For every record here, output an exact copy.

**Exercise inputs**

━━━━━━━━━━━━━━━━━━━━━━━━━━━━━━

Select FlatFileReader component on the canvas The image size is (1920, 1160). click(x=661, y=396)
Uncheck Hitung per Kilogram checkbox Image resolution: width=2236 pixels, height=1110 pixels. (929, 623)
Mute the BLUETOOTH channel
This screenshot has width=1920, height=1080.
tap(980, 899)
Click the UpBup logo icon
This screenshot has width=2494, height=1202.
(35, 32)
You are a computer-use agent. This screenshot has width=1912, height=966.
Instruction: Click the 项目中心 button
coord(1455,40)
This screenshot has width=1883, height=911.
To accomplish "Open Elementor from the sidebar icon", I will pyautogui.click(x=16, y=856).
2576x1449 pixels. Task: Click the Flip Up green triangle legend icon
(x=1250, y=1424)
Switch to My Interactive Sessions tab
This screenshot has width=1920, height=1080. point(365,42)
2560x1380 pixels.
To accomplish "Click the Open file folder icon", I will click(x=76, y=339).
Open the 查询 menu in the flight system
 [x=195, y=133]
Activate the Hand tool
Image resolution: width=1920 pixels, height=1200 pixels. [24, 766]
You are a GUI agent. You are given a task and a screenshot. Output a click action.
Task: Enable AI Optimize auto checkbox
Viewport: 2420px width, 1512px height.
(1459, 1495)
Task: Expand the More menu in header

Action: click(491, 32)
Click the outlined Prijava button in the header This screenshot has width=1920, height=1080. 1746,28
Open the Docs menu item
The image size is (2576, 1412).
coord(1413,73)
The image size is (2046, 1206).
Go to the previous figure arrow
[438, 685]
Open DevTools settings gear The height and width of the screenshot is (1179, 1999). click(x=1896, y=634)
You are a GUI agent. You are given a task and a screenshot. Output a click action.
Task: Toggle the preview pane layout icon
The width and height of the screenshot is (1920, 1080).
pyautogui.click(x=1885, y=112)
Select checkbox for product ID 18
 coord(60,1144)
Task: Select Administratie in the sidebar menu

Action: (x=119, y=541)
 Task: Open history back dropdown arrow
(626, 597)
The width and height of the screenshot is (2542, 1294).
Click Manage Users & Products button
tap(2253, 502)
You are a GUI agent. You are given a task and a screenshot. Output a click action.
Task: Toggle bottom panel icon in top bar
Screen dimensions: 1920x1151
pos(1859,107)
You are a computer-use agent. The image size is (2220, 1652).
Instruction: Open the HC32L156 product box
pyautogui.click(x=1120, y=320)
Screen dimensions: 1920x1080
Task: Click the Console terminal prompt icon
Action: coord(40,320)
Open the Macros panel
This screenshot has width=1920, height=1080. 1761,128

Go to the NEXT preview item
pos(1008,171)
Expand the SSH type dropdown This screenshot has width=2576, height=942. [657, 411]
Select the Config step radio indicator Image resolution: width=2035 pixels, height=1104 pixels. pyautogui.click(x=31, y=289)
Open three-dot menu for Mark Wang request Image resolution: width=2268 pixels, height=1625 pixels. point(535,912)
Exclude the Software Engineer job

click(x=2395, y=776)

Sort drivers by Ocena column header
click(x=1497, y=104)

━━━━━━━━━━━━━━━━━━━━━━━━━━━━━━

**Task result**
Select FlatFileReader component on the canvas The image size is (1920, 1160). click(x=661, y=396)
Uncheck Hitung per Kilogram checkbox Image resolution: width=2236 pixels, height=1110 pixels. (929, 623)
Mute the BLUETOOTH channel
This screenshot has width=1920, height=1080.
tap(980, 899)
Click the UpBup logo icon
This screenshot has width=2494, height=1202.
(35, 32)
You are a computer-use agent. This screenshot has width=1912, height=966.
Instruction: Click the 项目中心 button
coord(1455,40)
This screenshot has width=1883, height=911.
To accomplish "Open Elementor from the sidebar icon", I will pyautogui.click(x=16, y=856).
2576x1449 pixels. Task: Click the Flip Up green triangle legend icon
(x=1250, y=1424)
Switch to My Interactive Sessions tab
This screenshot has width=1920, height=1080. point(365,42)
2560x1380 pixels.
To accomplish "Click the Open file folder icon", I will click(x=76, y=339).
Open the 查询 menu in the flight system
 [x=195, y=133]
Activate the Hand tool
Image resolution: width=1920 pixels, height=1200 pixels. [24, 766]
You are a GUI agent. You are given a task and a screenshot. Output a click action.
Task: Enable AI Optimize auto checkbox
Viewport: 2420px width, 1512px height.
(1459, 1495)
Task: Expand the More menu in header

Action: click(491, 32)
Click the outlined Prijava button in the header This screenshot has width=1920, height=1080. 1746,28
Open the Docs menu item
The image size is (2576, 1412).
coord(1413,73)
The image size is (2046, 1206).
Go to the previous figure arrow
[438, 685]
Open DevTools settings gear The height and width of the screenshot is (1179, 1999). click(x=1896, y=634)
You are a GUI agent. You are given a task and a screenshot. Output a click action.
Task: Toggle the preview pane layout icon
The width and height of the screenshot is (1920, 1080).
pyautogui.click(x=1885, y=112)
Select checkbox for product ID 18
 coord(60,1144)
Task: Select Administratie in the sidebar menu

Action: (x=119, y=541)
 Task: Open history back dropdown arrow
(626, 597)
The width and height of the screenshot is (2542, 1294).
Click Manage Users & Products button
tap(2253, 502)
You are a GUI agent. You are given a task and a screenshot. Output a click action.
Task: Toggle bottom panel icon in top bar
Screen dimensions: 1920x1151
pos(1859,107)
You are a computer-use agent. The image size is (2220, 1652).
Instruction: Open the HC32L156 product box
pyautogui.click(x=1120, y=320)
Screen dimensions: 1920x1080
Task: Click the Console terminal prompt icon
Action: coord(40,320)
Open the Macros panel
This screenshot has width=1920, height=1080. 1761,128

Go to the NEXT preview item
pos(1008,171)
Expand the SSH type dropdown This screenshot has width=2576, height=942. [657, 411]
Select the Config step radio indicator Image resolution: width=2035 pixels, height=1104 pixels. pyautogui.click(x=31, y=289)
Open three-dot menu for Mark Wang request Image resolution: width=2268 pixels, height=1625 pixels. point(535,912)
Exclude the Software Engineer job

click(x=2395, y=776)

Sort drivers by Ocena column header
click(x=1497, y=104)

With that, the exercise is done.